What you are asked to do
What you output should match the data below exactly.

[Saved data entries]
=====

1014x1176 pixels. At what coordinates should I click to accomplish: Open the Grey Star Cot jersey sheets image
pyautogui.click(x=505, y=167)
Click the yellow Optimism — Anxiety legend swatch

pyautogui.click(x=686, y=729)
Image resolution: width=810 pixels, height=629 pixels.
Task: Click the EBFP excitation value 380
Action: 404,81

=====

Written solution
1014x1176 pixels. At what coordinates should I click to accomplish: Open the Grey Star Cot jersey sheets image
pyautogui.click(x=505, y=167)
Click the yellow Optimism — Anxiety legend swatch

pyautogui.click(x=686, y=729)
Image resolution: width=810 pixels, height=629 pixels.
Task: Click the EBFP excitation value 380
Action: 404,81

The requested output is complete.